## [What you have to do]
Copy the entries below verbatim, omitting any pictures they contain.
[[ Records shown open ]]
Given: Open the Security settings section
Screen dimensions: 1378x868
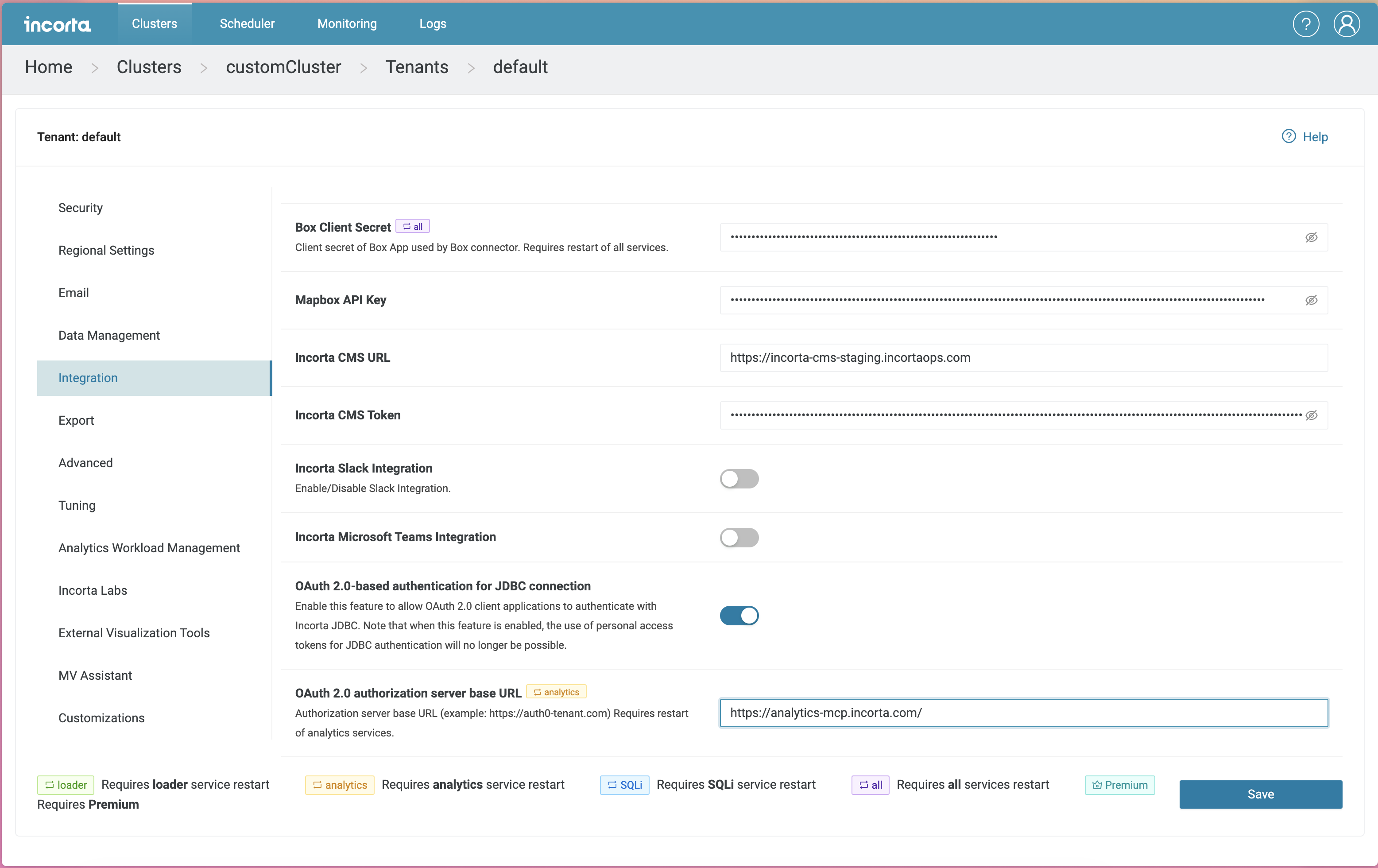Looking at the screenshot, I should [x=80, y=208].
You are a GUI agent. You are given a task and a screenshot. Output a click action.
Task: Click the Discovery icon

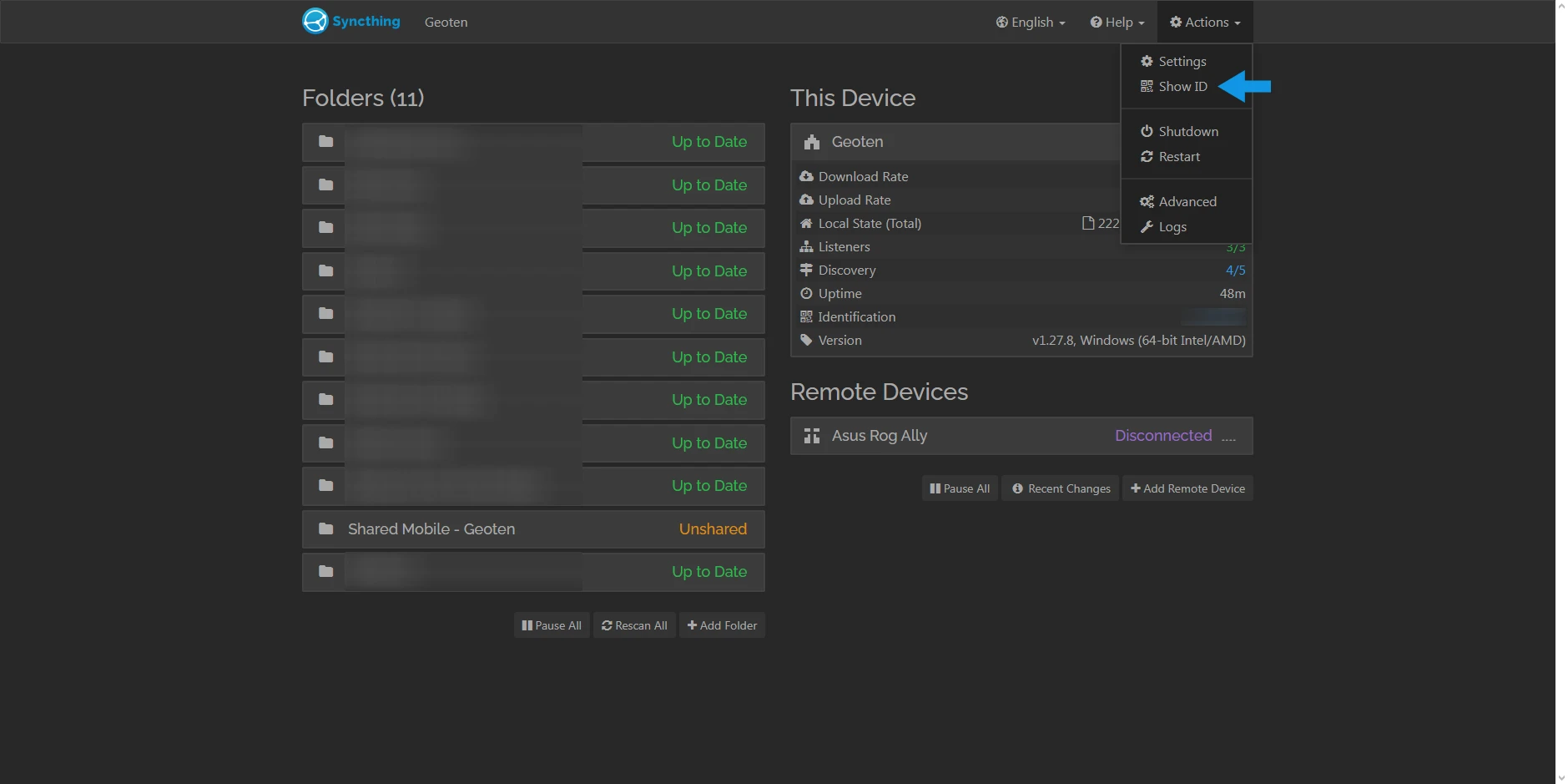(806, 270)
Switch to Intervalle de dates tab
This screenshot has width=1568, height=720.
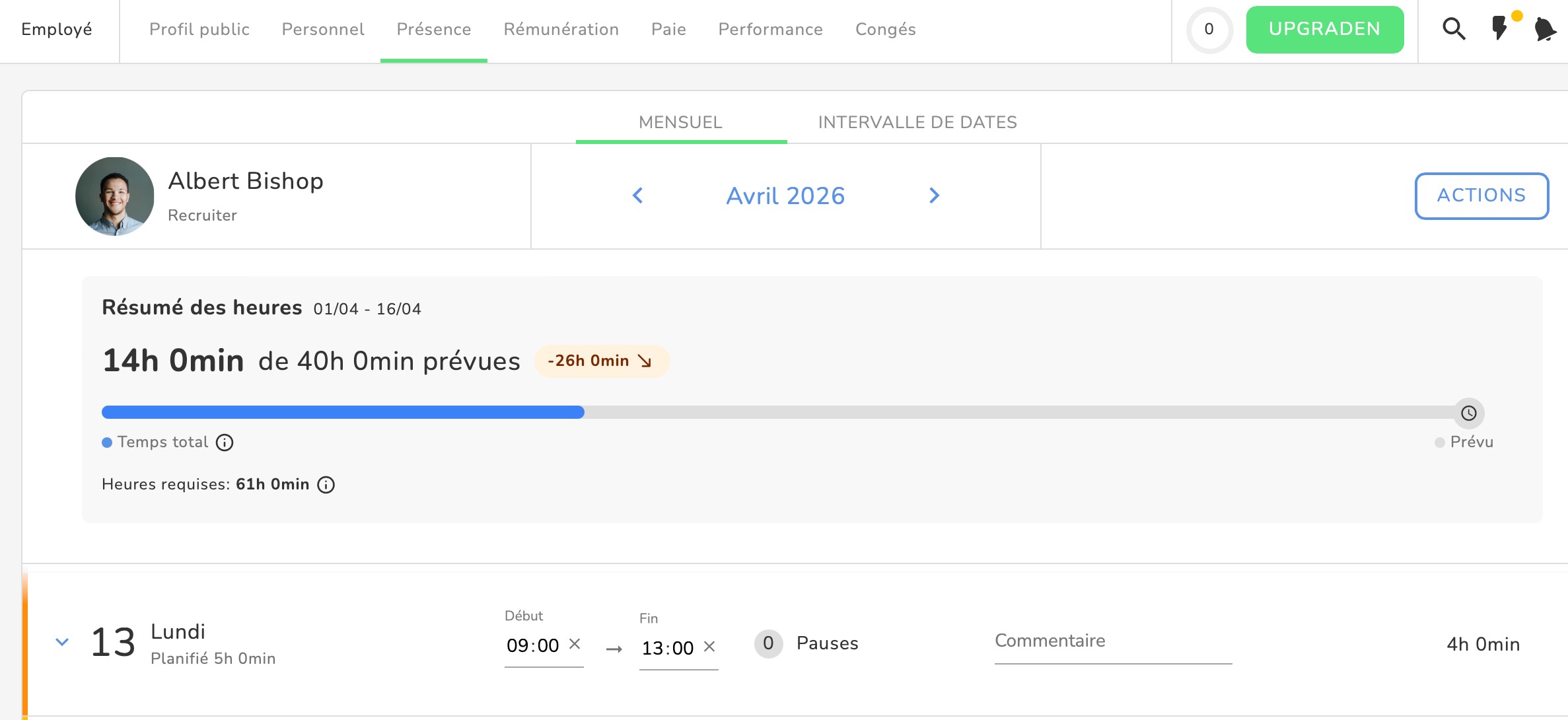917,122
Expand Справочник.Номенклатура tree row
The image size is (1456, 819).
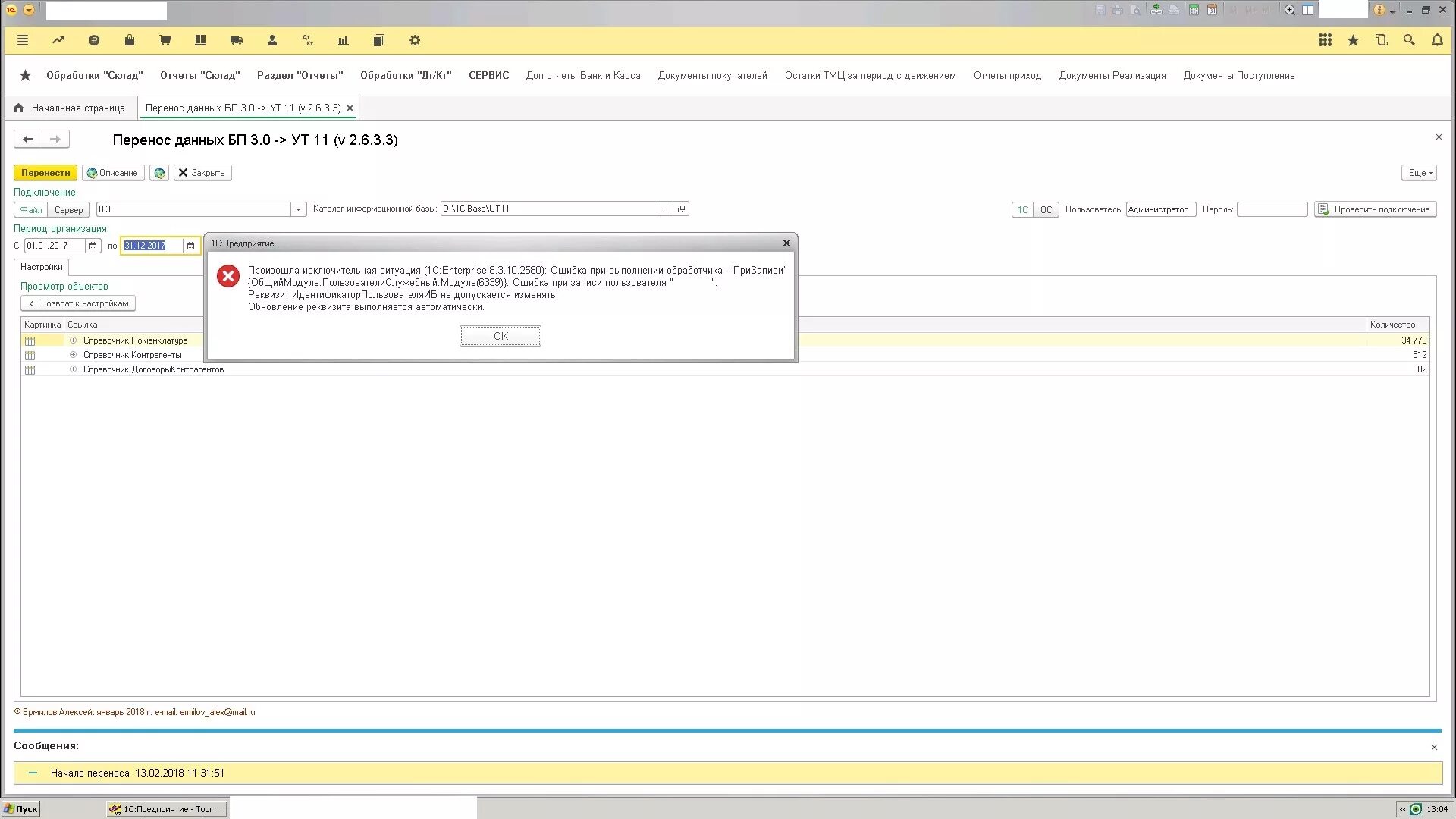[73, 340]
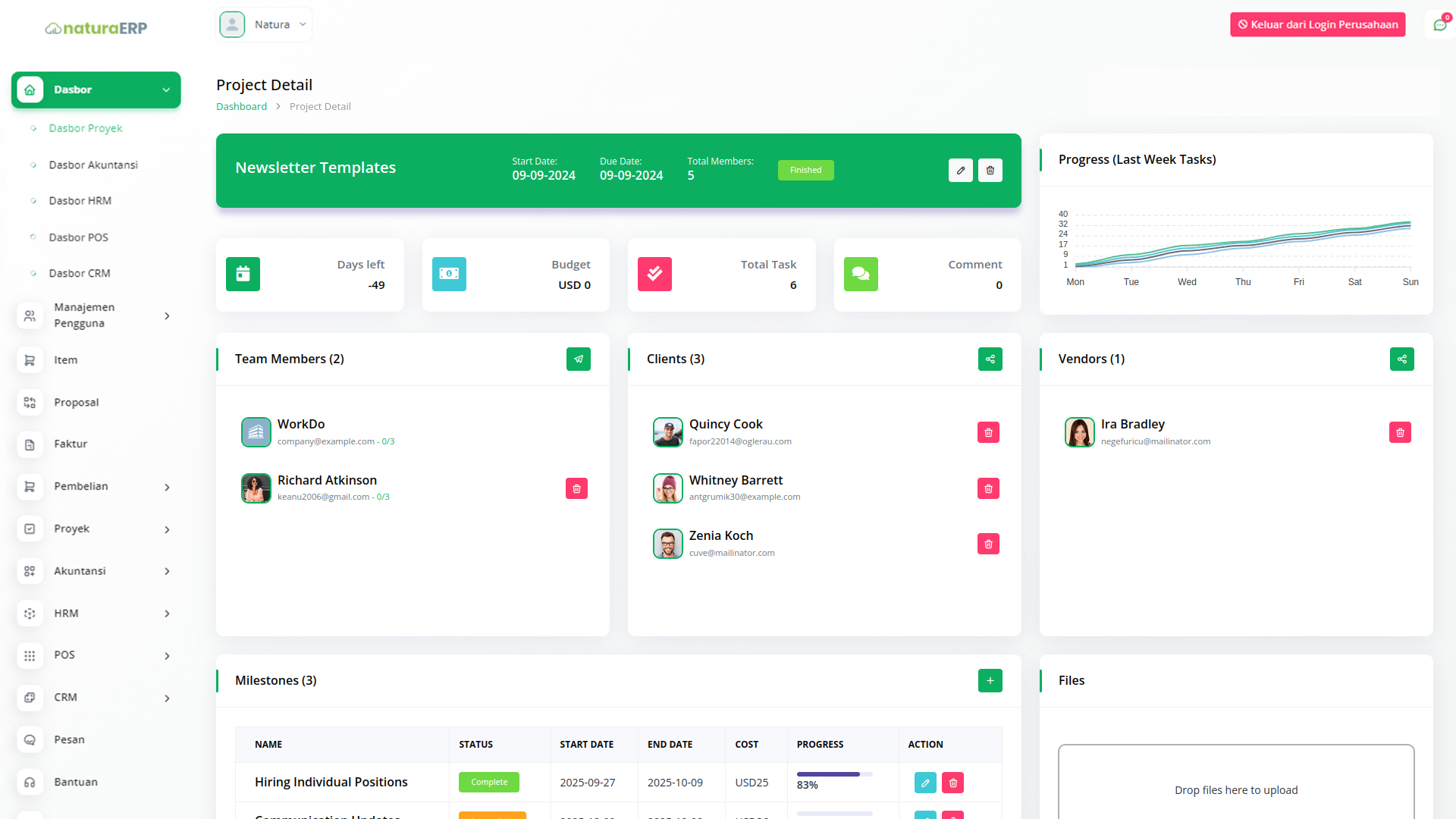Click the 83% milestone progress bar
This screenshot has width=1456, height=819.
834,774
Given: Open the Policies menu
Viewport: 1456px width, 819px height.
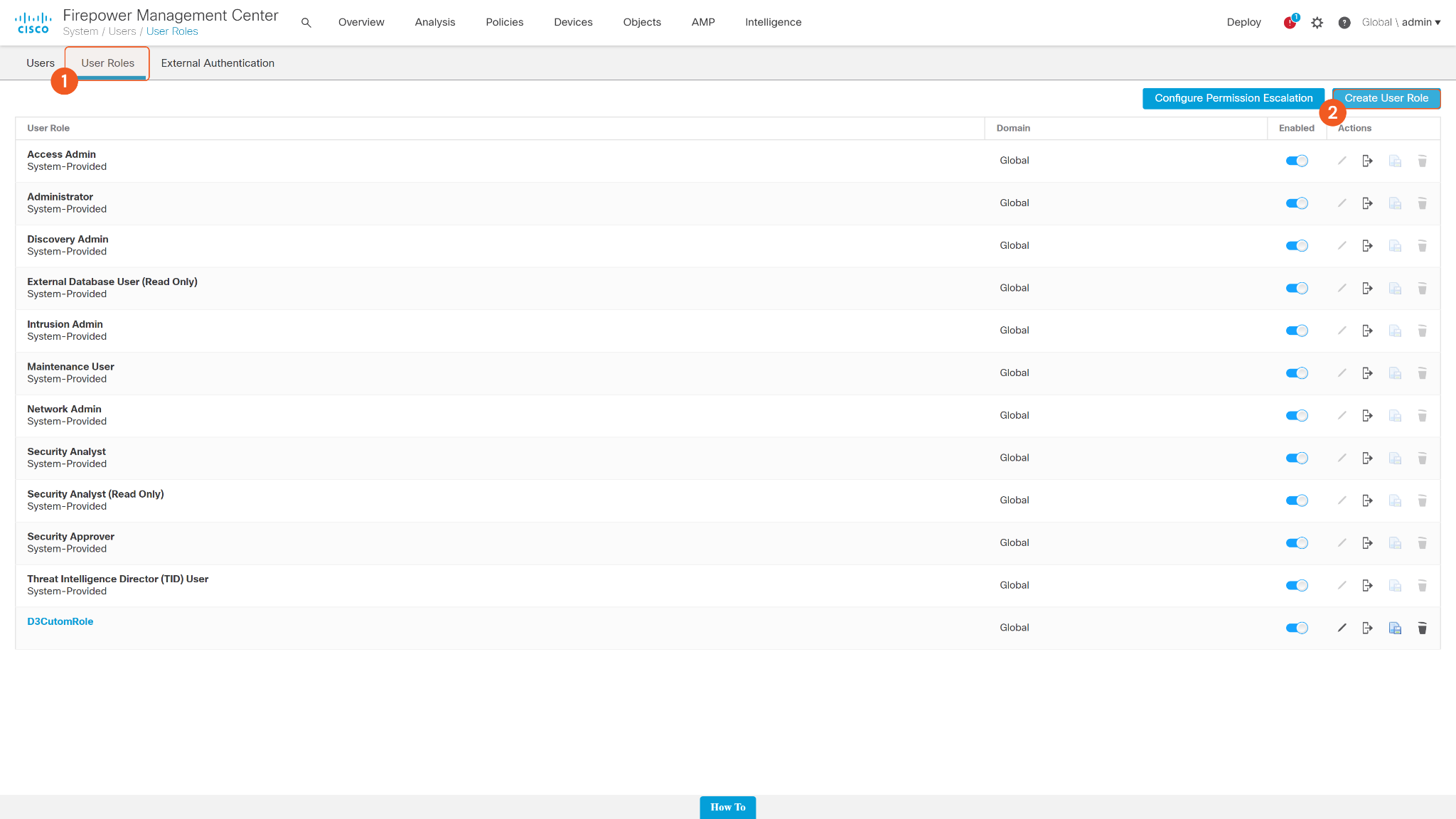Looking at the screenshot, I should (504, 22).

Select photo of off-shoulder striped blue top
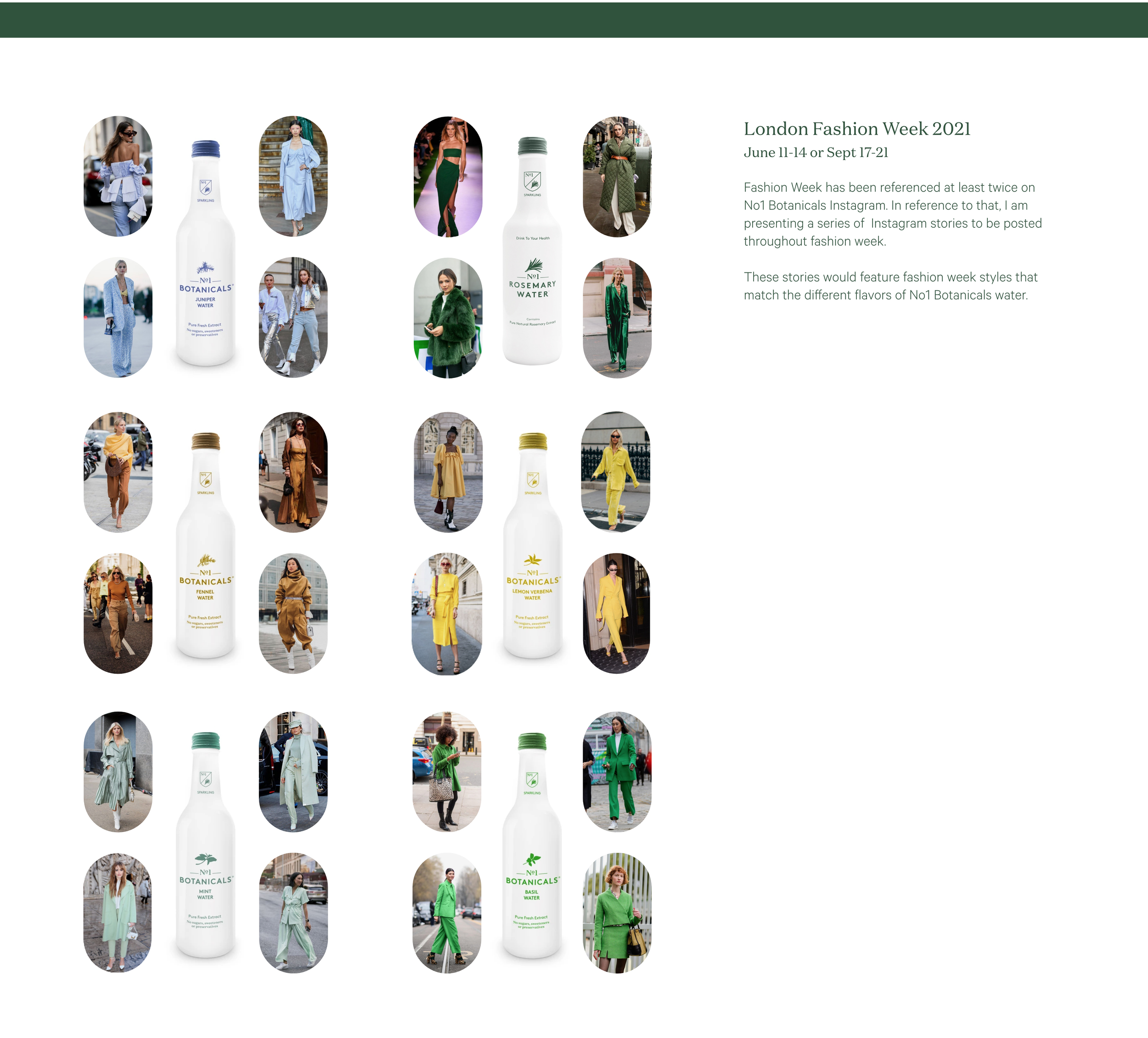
[[ Records shown closed ]]
## [Written response]
Given: Open the Security settings section
Screen dimensions: 1378x868
Looking at the screenshot, I should [x=80, y=208].
You are a GUI agent. You are given a task and a screenshot. Output a click action.
Task: Click the Discovery icon

(806, 270)
Switch to Intervalle de dates tab
This screenshot has width=1568, height=720.
917,122
Expand Справочник.Номенклатура tree row
The image size is (1456, 819).
[73, 340]
Click the 83% milestone progress bar
This screenshot has width=1456, height=819.
834,774
Given: Open the Policies menu
Viewport: 1456px width, 819px height.
Looking at the screenshot, I should (504, 22).

Select photo of off-shoulder striped blue top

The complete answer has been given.